I think your summary is complete - I would only add that it’s Duo for RD Gateway that’s the problem for CAP/RAP and therefore publishing new apps. My install is the exact opposite of yours, I have Duo for RD Gateway installed and not Duo for RD Web, and this has caused me to be unable to publish new apps, and according to @BabbittJE, uninstalling Duo for RD Gateway does not restore CAP/RAP. It’s been a while since I did it but I’m pretty sure I confirmed this with a test VM. Currently, on my test VM with both Duo RDG and Duo RDW installed, I am unable to publish new RemoteApps or unpublish old ones.

BabbittJE · ‎02-23-2022

I agree with @solmssen. It’s not Duo for RD Web that hoses up CAP/RAP. It’s Duo for RD Gateway.

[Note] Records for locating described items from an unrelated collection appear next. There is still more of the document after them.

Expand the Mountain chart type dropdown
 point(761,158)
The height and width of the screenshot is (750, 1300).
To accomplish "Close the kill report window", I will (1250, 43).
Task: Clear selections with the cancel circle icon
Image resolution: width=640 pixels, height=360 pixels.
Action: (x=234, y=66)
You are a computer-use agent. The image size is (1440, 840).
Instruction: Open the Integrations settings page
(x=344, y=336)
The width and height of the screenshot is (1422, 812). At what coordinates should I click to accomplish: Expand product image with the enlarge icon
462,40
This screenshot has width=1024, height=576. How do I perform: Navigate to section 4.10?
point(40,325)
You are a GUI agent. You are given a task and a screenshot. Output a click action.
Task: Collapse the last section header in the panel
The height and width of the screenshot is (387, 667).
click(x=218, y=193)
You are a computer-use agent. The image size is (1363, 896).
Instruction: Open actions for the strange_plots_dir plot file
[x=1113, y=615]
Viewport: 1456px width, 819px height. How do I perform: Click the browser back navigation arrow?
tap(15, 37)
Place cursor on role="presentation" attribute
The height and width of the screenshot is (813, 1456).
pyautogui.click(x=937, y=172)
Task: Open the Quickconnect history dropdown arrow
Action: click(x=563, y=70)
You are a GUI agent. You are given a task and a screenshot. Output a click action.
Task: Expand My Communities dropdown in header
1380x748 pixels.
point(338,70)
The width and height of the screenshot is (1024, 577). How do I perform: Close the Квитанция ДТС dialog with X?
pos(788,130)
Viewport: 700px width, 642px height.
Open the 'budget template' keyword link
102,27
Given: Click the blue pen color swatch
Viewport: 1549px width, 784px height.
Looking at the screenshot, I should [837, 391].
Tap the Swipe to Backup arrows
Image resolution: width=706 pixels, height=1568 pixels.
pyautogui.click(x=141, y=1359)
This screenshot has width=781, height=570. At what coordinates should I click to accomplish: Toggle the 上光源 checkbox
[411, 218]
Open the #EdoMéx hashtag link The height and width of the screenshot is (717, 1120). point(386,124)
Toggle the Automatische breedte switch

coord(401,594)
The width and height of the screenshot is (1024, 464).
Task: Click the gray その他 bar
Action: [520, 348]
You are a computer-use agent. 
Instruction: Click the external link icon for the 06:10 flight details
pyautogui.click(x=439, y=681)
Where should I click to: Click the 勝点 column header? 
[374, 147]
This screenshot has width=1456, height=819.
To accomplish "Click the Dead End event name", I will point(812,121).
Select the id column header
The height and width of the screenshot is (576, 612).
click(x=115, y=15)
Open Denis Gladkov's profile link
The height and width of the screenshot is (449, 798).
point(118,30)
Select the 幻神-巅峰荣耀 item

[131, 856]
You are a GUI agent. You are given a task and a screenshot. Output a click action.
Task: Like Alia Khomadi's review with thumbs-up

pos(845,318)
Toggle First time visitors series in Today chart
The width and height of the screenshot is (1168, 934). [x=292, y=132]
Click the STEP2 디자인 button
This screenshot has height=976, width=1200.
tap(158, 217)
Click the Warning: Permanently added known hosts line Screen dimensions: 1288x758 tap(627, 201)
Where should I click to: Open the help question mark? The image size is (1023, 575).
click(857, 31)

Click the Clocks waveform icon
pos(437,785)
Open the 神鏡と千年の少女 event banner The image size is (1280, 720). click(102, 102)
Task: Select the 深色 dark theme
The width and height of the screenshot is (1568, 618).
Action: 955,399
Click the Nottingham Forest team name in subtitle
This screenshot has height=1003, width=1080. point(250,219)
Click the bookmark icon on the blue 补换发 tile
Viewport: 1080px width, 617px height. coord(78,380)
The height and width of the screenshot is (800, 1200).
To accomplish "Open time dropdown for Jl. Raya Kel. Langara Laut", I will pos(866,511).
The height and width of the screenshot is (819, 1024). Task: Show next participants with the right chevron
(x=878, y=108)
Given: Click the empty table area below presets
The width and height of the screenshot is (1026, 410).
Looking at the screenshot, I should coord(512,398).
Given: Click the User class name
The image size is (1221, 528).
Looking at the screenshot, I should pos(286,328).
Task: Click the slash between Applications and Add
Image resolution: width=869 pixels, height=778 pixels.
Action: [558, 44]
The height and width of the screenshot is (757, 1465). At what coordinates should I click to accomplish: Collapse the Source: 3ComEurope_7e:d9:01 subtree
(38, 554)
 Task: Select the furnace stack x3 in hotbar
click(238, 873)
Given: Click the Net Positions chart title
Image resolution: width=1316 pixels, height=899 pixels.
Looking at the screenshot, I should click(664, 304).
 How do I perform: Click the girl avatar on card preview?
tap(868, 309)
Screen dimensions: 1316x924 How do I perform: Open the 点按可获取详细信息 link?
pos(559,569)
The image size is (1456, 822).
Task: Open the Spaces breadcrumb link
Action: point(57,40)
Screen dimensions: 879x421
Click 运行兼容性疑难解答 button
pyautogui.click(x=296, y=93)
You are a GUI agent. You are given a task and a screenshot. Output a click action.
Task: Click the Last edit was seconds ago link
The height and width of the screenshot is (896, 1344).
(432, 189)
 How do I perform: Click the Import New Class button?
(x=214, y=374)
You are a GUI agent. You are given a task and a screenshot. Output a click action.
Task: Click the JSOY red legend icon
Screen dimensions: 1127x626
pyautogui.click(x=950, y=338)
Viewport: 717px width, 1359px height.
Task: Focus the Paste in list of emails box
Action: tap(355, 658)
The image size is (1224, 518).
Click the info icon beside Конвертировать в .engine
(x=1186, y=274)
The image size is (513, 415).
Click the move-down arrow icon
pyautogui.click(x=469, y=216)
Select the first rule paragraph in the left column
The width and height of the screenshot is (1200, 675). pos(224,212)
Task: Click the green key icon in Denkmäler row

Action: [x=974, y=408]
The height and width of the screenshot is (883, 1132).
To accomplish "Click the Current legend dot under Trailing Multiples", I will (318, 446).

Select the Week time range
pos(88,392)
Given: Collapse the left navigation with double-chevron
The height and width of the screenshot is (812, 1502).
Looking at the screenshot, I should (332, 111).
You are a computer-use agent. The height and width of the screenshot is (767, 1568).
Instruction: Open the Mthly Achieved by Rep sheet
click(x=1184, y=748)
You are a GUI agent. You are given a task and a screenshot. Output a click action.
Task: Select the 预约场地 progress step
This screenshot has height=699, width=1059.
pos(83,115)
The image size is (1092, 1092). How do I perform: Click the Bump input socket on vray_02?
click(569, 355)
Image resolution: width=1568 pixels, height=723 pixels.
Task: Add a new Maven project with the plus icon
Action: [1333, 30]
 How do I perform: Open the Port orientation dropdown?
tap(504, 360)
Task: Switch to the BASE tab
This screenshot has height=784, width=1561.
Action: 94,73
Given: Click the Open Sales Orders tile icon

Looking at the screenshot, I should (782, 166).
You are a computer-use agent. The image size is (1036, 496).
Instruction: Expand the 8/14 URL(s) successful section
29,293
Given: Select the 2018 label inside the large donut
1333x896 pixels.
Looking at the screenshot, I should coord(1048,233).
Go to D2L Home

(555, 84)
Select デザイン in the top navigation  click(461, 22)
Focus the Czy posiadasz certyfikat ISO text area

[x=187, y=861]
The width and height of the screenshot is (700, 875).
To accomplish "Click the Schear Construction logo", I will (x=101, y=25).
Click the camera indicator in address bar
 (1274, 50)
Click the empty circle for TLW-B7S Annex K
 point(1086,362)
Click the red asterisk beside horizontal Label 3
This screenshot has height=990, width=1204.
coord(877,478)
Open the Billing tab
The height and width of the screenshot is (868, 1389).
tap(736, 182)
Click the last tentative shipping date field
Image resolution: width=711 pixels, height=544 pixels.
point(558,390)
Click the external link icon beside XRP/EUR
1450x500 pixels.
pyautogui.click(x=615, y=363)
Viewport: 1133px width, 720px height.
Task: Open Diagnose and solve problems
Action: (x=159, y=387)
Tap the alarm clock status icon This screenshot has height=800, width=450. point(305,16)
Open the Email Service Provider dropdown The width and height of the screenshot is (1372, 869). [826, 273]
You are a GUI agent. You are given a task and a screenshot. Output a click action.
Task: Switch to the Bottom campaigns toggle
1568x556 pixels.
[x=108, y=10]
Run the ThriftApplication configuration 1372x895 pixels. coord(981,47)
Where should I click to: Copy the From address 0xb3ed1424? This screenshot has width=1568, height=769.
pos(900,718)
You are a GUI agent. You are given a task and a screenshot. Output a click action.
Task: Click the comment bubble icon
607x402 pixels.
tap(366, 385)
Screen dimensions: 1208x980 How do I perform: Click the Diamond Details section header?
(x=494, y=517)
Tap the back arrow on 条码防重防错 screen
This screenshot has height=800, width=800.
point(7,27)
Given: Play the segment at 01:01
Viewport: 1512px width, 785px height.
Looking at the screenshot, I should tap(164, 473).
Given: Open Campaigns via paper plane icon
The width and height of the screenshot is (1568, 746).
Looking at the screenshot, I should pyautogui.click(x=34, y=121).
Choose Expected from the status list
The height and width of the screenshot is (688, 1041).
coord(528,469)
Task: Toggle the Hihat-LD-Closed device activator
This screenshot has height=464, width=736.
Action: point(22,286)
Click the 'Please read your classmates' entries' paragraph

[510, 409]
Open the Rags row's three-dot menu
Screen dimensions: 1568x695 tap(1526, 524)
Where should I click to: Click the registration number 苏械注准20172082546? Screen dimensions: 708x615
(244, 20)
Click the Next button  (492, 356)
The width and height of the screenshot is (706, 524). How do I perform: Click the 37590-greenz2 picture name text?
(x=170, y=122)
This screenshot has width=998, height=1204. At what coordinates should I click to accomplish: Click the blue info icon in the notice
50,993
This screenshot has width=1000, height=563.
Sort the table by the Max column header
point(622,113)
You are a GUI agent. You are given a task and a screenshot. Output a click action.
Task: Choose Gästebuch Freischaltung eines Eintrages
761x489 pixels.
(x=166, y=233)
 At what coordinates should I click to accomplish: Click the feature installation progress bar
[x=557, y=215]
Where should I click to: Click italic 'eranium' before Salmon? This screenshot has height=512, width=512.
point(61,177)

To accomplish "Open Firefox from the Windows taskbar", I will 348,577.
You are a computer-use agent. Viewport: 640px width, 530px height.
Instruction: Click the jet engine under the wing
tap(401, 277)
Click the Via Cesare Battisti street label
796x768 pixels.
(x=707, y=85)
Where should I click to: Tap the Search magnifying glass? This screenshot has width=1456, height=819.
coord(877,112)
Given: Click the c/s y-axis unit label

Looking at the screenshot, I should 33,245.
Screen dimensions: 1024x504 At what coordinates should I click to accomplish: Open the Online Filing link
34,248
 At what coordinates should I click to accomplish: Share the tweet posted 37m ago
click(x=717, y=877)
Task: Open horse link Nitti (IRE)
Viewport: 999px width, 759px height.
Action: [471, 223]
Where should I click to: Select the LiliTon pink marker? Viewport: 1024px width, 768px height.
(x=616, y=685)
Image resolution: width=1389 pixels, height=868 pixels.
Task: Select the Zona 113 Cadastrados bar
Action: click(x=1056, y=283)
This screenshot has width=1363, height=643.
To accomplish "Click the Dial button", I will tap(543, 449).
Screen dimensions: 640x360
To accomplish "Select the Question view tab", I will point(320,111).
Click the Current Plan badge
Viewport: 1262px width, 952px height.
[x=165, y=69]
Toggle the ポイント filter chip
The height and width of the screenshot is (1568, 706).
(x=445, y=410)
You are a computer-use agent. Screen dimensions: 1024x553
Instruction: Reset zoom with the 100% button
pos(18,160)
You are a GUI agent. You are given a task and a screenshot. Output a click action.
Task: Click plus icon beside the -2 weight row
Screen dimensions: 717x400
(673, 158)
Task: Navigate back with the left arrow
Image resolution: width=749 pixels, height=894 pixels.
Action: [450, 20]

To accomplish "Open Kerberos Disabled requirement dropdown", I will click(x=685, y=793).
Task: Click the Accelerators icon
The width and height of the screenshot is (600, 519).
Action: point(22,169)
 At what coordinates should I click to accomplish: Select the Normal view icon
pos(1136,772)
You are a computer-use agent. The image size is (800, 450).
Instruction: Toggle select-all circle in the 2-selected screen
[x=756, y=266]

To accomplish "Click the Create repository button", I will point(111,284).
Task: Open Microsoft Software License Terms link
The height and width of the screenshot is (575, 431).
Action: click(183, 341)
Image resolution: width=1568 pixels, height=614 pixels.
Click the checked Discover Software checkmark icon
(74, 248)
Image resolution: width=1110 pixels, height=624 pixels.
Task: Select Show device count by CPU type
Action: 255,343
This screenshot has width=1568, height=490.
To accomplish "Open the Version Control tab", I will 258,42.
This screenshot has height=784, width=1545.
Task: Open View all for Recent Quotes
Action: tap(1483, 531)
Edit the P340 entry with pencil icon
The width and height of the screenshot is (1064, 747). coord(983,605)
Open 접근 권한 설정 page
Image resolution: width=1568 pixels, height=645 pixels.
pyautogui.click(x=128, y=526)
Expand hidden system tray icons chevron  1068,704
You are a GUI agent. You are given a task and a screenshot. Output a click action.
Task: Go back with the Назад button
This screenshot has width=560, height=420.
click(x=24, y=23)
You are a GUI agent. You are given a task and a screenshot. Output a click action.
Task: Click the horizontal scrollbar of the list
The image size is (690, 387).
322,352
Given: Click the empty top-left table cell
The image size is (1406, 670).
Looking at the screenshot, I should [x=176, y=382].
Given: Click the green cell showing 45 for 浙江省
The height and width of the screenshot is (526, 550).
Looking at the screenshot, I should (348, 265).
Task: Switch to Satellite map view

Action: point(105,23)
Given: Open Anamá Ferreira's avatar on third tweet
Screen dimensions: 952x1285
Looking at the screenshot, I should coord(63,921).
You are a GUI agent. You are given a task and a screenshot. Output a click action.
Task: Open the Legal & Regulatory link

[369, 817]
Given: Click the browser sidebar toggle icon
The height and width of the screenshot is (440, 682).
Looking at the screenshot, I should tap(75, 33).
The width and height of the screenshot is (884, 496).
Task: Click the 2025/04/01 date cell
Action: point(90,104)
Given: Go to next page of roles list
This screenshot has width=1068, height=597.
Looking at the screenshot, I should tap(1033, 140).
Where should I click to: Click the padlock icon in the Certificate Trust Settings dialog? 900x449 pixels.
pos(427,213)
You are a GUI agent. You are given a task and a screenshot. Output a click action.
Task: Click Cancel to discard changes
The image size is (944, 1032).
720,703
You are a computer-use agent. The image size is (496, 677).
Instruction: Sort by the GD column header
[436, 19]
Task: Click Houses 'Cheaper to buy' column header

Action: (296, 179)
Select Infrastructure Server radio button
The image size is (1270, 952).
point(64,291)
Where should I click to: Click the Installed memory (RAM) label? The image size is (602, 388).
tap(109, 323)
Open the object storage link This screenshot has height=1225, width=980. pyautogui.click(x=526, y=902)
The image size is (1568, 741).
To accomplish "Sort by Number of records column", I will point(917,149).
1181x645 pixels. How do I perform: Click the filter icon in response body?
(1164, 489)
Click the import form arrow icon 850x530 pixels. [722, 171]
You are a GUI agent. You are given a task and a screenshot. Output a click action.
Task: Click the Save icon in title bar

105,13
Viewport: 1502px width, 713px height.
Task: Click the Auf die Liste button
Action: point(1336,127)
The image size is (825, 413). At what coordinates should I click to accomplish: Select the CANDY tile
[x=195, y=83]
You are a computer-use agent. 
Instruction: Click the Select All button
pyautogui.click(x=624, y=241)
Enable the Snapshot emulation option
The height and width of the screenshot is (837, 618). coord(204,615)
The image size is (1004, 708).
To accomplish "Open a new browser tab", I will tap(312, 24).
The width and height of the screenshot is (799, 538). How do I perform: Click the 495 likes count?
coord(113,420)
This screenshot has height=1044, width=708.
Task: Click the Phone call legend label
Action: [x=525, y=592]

After that first experience, I had to create a new RDG/RDW/RDCB/RDLicensingServer, publish apps, clone it and store the cloned one safely somewhere else then install Duo for RDG on the original. All good. The next time I have new apps I need to publish, I’ll have to tear down the original, restore the cloned one, publish the new app, reclone that, then reinstall Duo for RDG. Since you are not using Duo for RDG, it’s not going to apply to you.